In January 2018 the experts declared the outbreak over as no new cases had been reported since November 2017, although the World helath organization stated that there was a "moderate" chance or re-occurrence. Malagasy Prime Minister Olivier Mahafaly Solonandrasana had declared the crisis over on 23 November 2017.
Plague is endemic on the central high plateau of Madagascar, usually occurring every year as a seasonal upsurge during the rainy season between September and April. This pattern has occurred since about 1990 with the annual number of cases typically between 800 and 1500. The resurrgence in 1990 was probably related to the breakdown of control measures in place since the 1950s, measures that included vaccination campaigns, improved housing and public hygiene, use of insecticides for control, and streptomycin for treatment. Plague was first brought to the island from India in 1898.
The outbreak began in August 2017 with the death from pneumonic plague of a 31-year-old man who had been traveling in a crowded minibus toward the capital city of Antananarivo in the central highlands. The outbreak expanded rapidly, transmitted person-to-person in the pneumonic form of the disease, which accounted for more than 60 percent of cases. The outbreak was initially recognized on 11 September by local authorities and confirmed by the Institut Pasteur de Madagascar. Authorities called the outbreak "quite worrisome" because the number of cases per day was growing rapidly, and many cases were in urban areas where there are more opportunities for contact between people. Panic was reported in the capital, with the main hospital overcrowded with cases.
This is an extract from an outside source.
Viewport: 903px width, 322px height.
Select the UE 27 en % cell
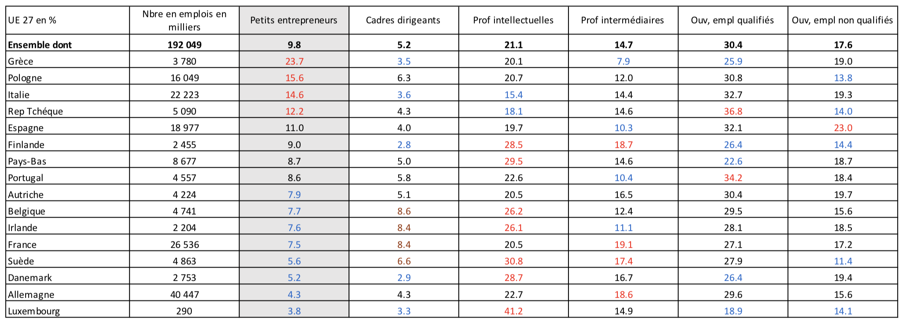pos(32,20)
The death toll in this outbreak had by mid-October exceeded an outbreak in 2014. Most cases were of the pneumonic form. The bubonic form, transmitted by the bites of fleas from rodents, is more usual in the annual outbreaks in Madagascar. The government announced they had "temporarily suspended gatherings to the general public in places where the traceability of the participants is difficult if not impossible (stadiums, sports palaces, gymnasiums …)".
By 8 November, deaths had risen to 165 with infections totalling over 2000, however the rate of spread had slowed, raising hope that the outbreak was starting to come under control. Concerns continued to be raised that plague might still spread to neighboring countries, or mutate to a form that could be more difficult to treat. By 15 November, there had been 171 deaths and 2119 total cases of plague, however no new infections had been reported since 28 October.
Twelve more cases of suspected plague appeared in the Seychelles days after the death of a 34-year-old male who had recently traveled to Madagascar and who was confirmed as having pneumonic plague on 10 October. Air Seychelles suspended all flights to Madagascar. More sophisticated tests later showed that the infection was not plague.
A South African basketball player who contracted plague while attending a tournament in Madagascar was successfully treated and returned home. The type of plague the player had was not reported, but one of the cases in the Seychelles who died of pneumonic plague was thought to have attended the same tournament.
The World Health Organization warned that there was a high risk the disease could spread to nine other countries in Africa and the Indian Ocean (Ethiopia, Kenya, Tanzania, Mozambique, South Africa, Seychelles, Comoros, Reunion, and Mauritius) because of frequent trade and travel with Madagascar.